Chapitre 2

204 22 7
                                    



Shinjuku

— Hello, Gorka !
Le lendemain soir, lorsqu'il quitte sa chambre après y être resté cloîtré toute la journée puisqu'il n'avait pas cours, Gorka rencontre Becky au pied de l'escalier. La main de l'Espagnol se crispe sur la rampe, mais l'Anglaise ne fait pas mine de reparler de ce qui s'est passé la veille. Elle se contente de l'avertir, d'un ton tout à fait habituel :
— Ophélia et Adam ont eu l'idée de faire des falafels. Il y en a pour un régiment, si ça te dit !
Il hoche la tête.
— Merci.

Gorka descend alors les dernières marches tandis que la jeune fille secoue ses boucles auburn.
— Bon, le devoir m'attend : j'ai des articles à écrire !
Étudiante en Science Biomédicale, Becky manie également les mots avec facilité. Elle rédige des articles d'actualité et d'analyse en freelance pour un site d'information afin de gagner de l'argent, ce qui lui permet de financer ses loisirs et les plats végétariens qu'elle commande souvent à livrer.

— Bon courage, murmure Gorka en passant à côté d'elle.
Il se sent un peu mal à l'aise, a peur qu'elle ne puisse se retenir d'embrayer sur l'étrange fuite dont elle a été témoin le jour précédent. Après tout, elle n'a pas sa langue en poche, ni son franc parler. Pourtant, Becky lui souhaite seulement un bon appétit assorti d'un clin d'œil avant de partir à l'assaut de l'escalier de son pas résolu.

Cela fait un mois que Gorka est arrivé à Tokyo pour y passer un an. Autant de temps qu'il a rencontré l'Anglaise à l'aéroport de Narita où tous les deux cherchaient le bus pour Shinjuku, chacun tentant de rassembler les laborieuses bribes de ses rudiments de japonais. Est-ce ce démarrage commun qui les a rapprochés ? C'est en tout cas avec Becky qu'il s'entend le mieux, quand bien même ceci est relatif : il ne socialise avec elle que parce qu'elle ne le laisse généralement pas se mettre à l'écart. L'Anglaise l'inclut dans les projets du petit groupe d'amis qu'elle s'est constitué dans la résidence — Ophélia, Gabriel et Blanche, les Français, ainsi qu'Adam, l'Américain. Elle insiste lorsque lui-même décline et parvient finalement à le traîner avec eux à intervalles réguliers.

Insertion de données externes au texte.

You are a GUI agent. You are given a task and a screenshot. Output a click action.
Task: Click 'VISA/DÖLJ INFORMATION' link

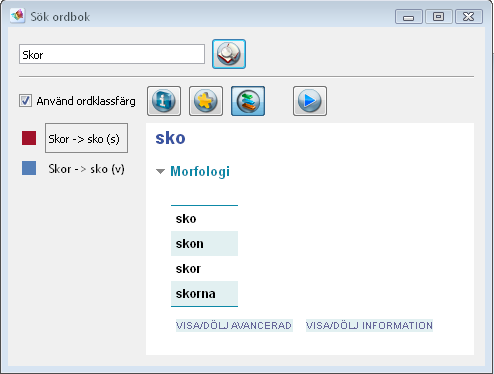coord(369,325)
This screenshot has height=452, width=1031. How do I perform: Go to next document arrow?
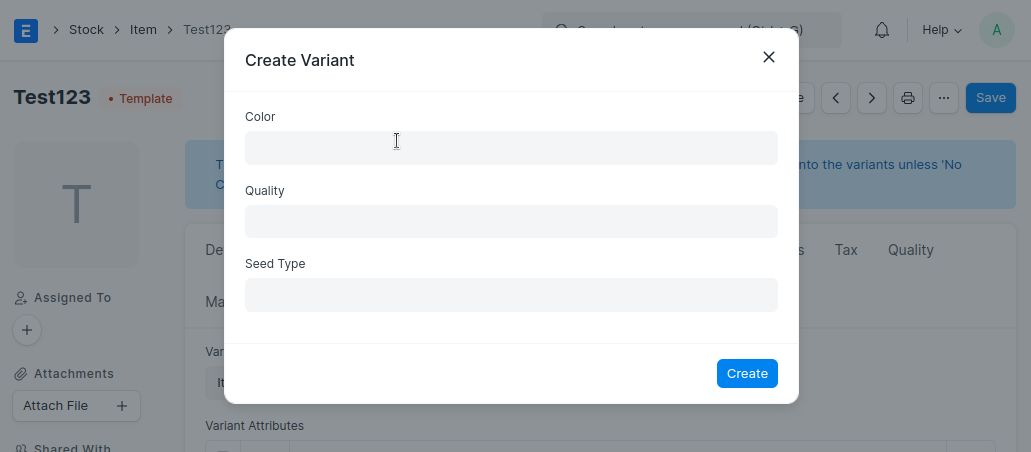click(x=872, y=98)
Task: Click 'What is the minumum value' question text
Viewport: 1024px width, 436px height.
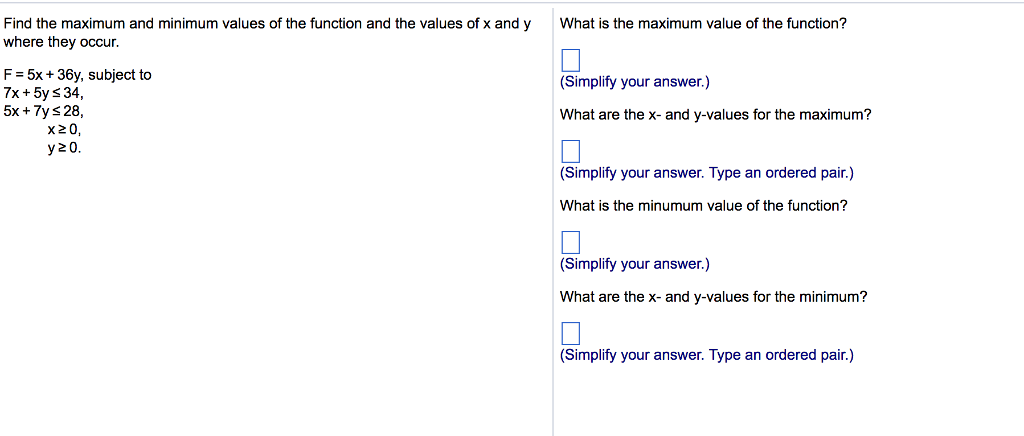Action: coord(703,205)
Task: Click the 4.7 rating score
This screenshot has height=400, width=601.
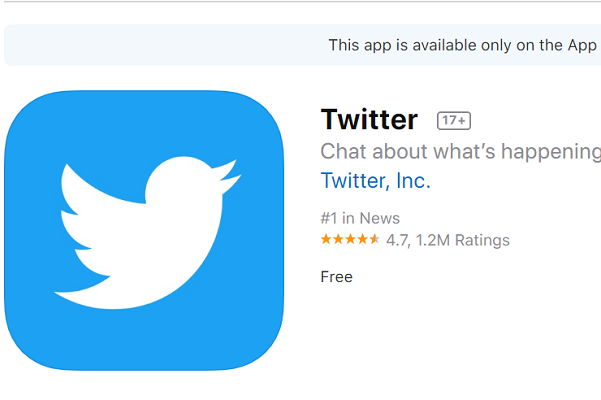Action: click(397, 240)
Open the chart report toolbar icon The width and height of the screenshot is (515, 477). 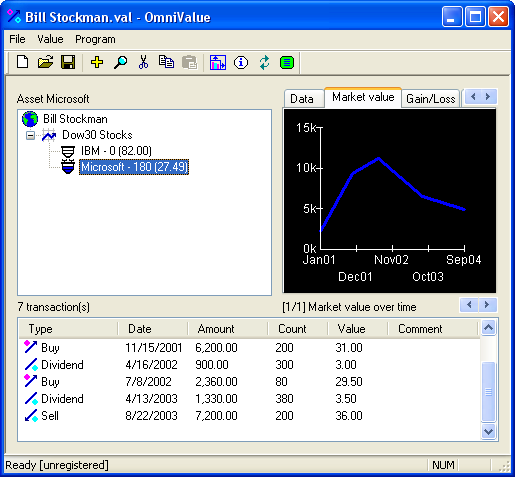218,62
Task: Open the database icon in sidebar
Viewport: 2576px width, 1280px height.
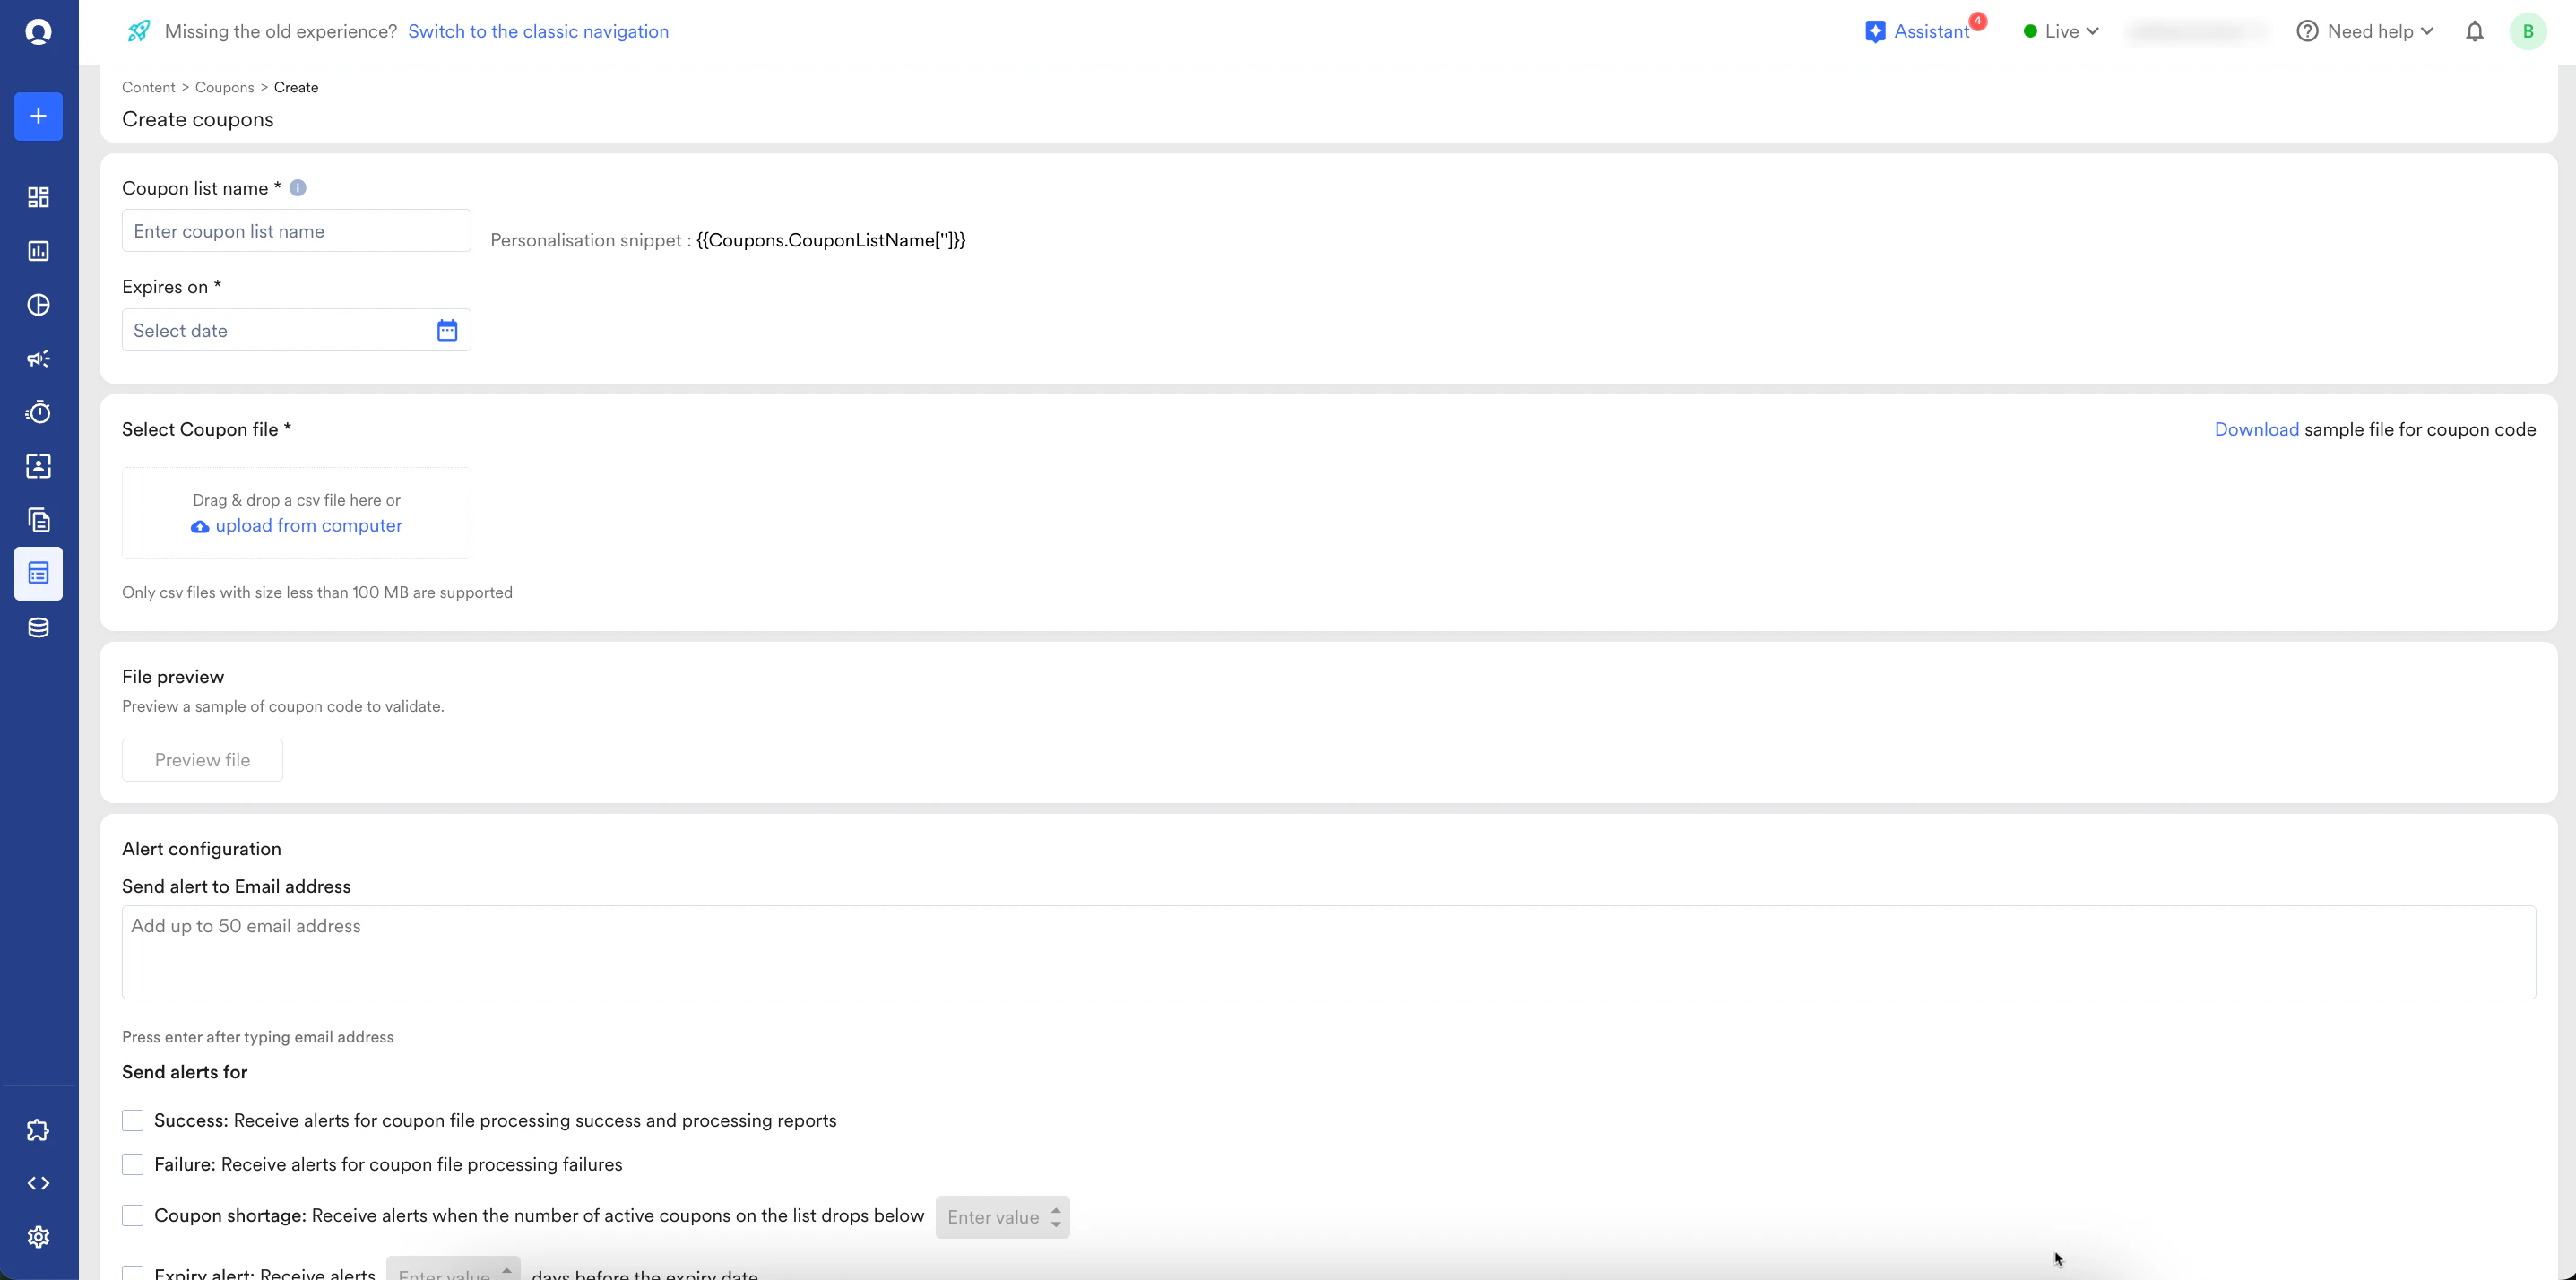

Pourquoi cet acharnement à l'empêcher de se refermer sur lui-même comme il tente de s'enfermer dans sa chambre ? Gorka n'en a aucune idée, mais il s'en sent reconnaissant envers Becky même quand il lui oppose un refus. Il aime bien la jeune fille, qui pourtant l'énerve aussi — comme tout le monde, à partir d'une certaine dose, lui tape sur les nerfs. Il espère que l'Anglaise comprend qu'il l'apprécie en constatant qu'il accepte de temps en temps de la suivre alors que ce n'est pas quelque chose qu'il offre souvent.

En arrivant devant la porte de la grande pièce à vivre, Gorka entend la voix d'Adam qui résonne haut et clair en anglais et le rire un peu étouffé d'Ophélia. Il tourne la poignée, parce qu'il n'a rien mangé depuis la veille à part des bonbons qu'il gardait dans sa chambre, et que le sachet est à présent vide. 

— Bonsoir, Gorka, sourit la Française lorsqu'il pénètre dans la cuisine, où les deux autres étudiants sont encore occupés à préparer quelque chose — un dessert, sans doute.
— On a fait plein de falafels, et il n'y a pas de lactose dedans ! s'exclame Adam avec son sourire à mille watts et un air presque triomphant. Le plat est sur la table : pioche dedans autant que tu veux !
— Ah, euh, merci.
L'Espagnol est toujours étonné quand ses colocataires adaptent leurs menus pour lui depuis qu'il leur a dit être intolérant au lactose — comme ils les adaptent la plupart du temps pour Becky, qui ne mange pas de viande, de volaille ou de poisson.

— Dis-nous si tu trouves qu'on peut les améliorer, ajoute un peu timidement Ophélia, dont l'accent en anglais est aussi prononcé que le sien. C'est la première fois qu'on teste la recette, alors...
Gorka hoche vaguement la tête, puis ouvre une armoire pour prendre une assiette. Il marche ensuite jusqu'à la salle à manger, où il se rend compte que l'Américain n'a pas menti : malgré la taille démesurée du plat, celui-ci déborde presque de croquettes de pois chiches.